A delivery driver was convicted Friday in what's believed to be the Islamic State terror group’s first-ever plot to kill American military personnel on British soil.
A jury at London's Kingston Crown Court found Junead Khan guilty of preparing an act of terrorism. The 25-year-old's work for a pharmaceutical firm took him past several U.S. air bases in eastern England, and prosecutors said he discussed ways of targeting the facilities with an ISIS militant in Syria.
Khan, who had stolen a U.S. flag and a Union Jack, also ordered a large hunting knife online that looked similar to the one used by notorious ISIS executioner “Jihadi John” and downloaded instructions on how to make a bomb, the Kingston Crown Court was told, according to The Telegraph.
“What he was going to do, was take a knife, probably take the flags with him, without a doubt the pressure cooker bomb, he would have crashed in to a military vehicle somewhere in the east of England, which contained a U.S. soldier, would have then attacked that soldier in what he described as a Lee Rigby style attack with a knife,” said Dean Haydon, head of the Metropolitan Police’s counter-terrorism unit.
Rigby was a British soldier whom two Al Qaeda-inspired attackers stabbed to death in 2013.
“If the police had intervened either before during or after the attack on the U.S. soldier, he would have detonated the bomb and committed suicide,” Haydon added.
Prosecutors said Khan, who was arrested in July, had exchanged online messages with a man calling himself Abu Hussain.
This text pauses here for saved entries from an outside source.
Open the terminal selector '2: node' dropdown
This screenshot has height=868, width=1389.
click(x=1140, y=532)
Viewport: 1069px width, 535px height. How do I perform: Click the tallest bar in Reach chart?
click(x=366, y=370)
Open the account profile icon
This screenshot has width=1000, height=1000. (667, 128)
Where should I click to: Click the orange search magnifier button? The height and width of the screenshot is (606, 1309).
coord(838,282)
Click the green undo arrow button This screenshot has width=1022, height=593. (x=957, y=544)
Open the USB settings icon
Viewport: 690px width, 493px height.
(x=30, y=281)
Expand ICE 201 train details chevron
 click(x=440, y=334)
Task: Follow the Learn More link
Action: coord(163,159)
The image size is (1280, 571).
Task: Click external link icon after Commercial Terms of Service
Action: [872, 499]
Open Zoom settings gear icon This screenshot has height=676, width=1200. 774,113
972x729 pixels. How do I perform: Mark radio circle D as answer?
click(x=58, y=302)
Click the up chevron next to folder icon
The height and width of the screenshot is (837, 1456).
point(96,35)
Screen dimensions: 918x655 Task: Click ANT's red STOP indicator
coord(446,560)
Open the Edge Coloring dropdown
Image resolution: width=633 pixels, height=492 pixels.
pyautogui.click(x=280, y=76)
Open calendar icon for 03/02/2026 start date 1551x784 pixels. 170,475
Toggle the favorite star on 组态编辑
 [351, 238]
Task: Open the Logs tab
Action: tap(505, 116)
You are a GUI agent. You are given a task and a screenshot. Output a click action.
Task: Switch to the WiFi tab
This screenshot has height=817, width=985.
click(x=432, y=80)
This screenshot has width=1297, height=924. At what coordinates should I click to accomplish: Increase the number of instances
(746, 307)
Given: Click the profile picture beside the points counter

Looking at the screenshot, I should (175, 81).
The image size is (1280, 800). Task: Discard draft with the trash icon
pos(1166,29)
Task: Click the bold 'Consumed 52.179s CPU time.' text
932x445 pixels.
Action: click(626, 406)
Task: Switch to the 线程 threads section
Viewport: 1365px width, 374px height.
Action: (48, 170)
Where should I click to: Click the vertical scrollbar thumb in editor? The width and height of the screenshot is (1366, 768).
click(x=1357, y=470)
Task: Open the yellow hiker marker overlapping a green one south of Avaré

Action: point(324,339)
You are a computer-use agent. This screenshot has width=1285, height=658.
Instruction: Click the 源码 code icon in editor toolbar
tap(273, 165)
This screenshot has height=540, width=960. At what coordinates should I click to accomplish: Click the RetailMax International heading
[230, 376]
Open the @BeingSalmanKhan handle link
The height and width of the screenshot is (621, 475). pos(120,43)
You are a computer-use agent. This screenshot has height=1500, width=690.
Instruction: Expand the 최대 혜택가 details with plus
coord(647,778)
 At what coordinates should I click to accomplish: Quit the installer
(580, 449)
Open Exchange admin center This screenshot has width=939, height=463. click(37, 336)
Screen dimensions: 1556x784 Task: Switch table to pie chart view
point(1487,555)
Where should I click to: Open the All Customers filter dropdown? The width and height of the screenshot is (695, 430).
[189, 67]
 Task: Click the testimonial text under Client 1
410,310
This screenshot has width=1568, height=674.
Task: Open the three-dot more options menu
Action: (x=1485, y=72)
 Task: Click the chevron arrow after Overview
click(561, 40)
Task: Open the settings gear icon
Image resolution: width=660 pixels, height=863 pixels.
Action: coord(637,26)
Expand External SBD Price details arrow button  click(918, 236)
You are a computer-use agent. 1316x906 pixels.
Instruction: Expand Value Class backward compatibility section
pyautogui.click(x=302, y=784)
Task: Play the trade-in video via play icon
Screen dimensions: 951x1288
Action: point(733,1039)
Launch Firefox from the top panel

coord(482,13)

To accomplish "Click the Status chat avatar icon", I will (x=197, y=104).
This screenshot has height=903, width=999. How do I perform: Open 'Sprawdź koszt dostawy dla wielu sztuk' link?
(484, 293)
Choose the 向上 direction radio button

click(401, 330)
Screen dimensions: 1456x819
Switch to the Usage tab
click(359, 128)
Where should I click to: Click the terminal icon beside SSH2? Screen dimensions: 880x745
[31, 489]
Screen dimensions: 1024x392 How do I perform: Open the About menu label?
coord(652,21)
They discussed attacking military personnel after faking a road accident.
They said Abu Hussain was British-born militant Junaid Hussain, who was killed in a U.S. drone strike in the ISIS stronghold of Raqqa last year.
In one exchange, Khan told Hussain he had seen some soldiers driving, "but I had nothing on me or wouldve (sic) got into an accident with them and made them get out the car."
Hussain replied: "That's what the brother done with Lee Rigby."
When police raided Khan's home, they found an ISIS-style black flag and a laptop containing an article from an Al Qaeda magazine entitled "Make a bomb in the kitchen of your mom."
Khan and his 23-year-old uncle, Shazib Khan, were also convicted of preparing to join ISIS militants in Syria. But in May of last year, Khan changed his mind and began plotting an attack in the U.K., The Telegraph reports.
Both men will be sentenced May 13. Junead Khan faces a maximum sentence of life in prison.
The Associated Press contributed to this report.